🤖 AI Summary
Existing legged robot control frameworks lack generalization across diverse morphologies (e.g., quadrupedal, bipedal, hexapedal) and exhibit no zero-shot or few-shot cross-morphology transfer capability. To address this, we propose URMA—a Unified Reinforcement Learning Architecture—that introduces a morphology-agnostic encoder-decoder structure. URMA employs morphology-aware input normalization, a shared latent-space policy network, and plug-and-play morphology-adaptation modules, enabling end-to-end single-policy control of heterogeneous legged robots. It is the first work to extend multi-task reinforcement learning to cross-morphology general locomotion control, advancing embodied foundation models. Extensive evaluation in simulation and on real robots demonstrates that URMA achieves zero-shot transfer of a single pretrained policy to unseen morphologies without fine-tuning, attaining state-of-the-art stability and adaptability in dynamic locomotion.
📝 Abstract
Deep Reinforcement Learning techniques are achieving state-of-the-art results in robust legged locomotion. While there exists a wide variety of legged platforms such as quadruped, humanoids, and hexapods, the field is still missing a single learning framework that can control all these different embodiments easily and effectively and possibly transfer, zero or few-shot, to unseen robot embodiments. We introduce URMA, the Unified Robot Morphology Architecture, to close this gap. Our framework brings the end-to-end Multi-Task Reinforcement Learning approach to the realm of legged robots, enabling the learned policy to control any type of robot morphology.
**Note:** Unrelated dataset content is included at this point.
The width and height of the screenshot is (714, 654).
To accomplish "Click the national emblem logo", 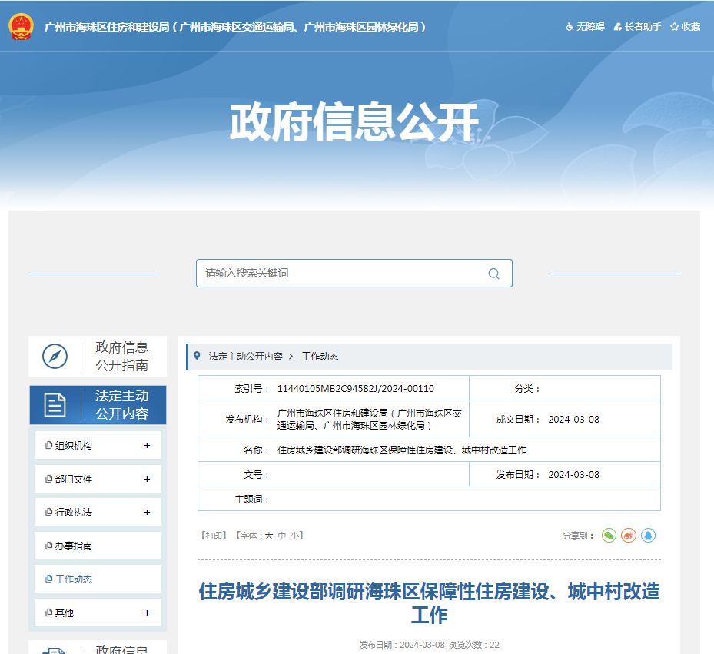I will 22,27.
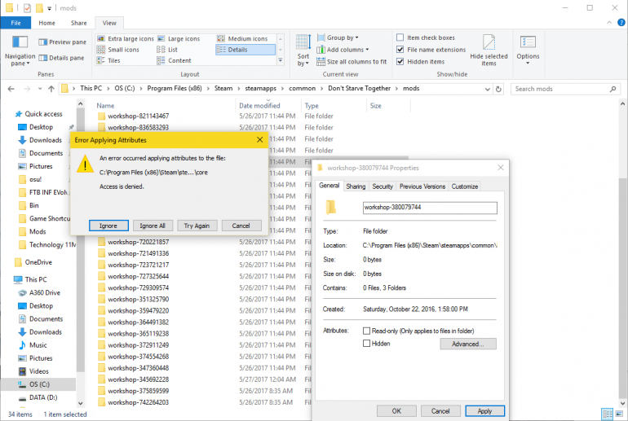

The key idea of our method is to allow the network to learn an abstract locomotion controller that can be seamlessly shared between embodiments thanks to our morphology-agnostic encoders and decoders. This flexible architecture can be seen as a potential first step in building a foundation model for legged robot locomotion. Our experiments show that URMA can learn a locomotion policy on multiple embodiments that can be easily transferred to unseen robot platforms in simulation and the real world.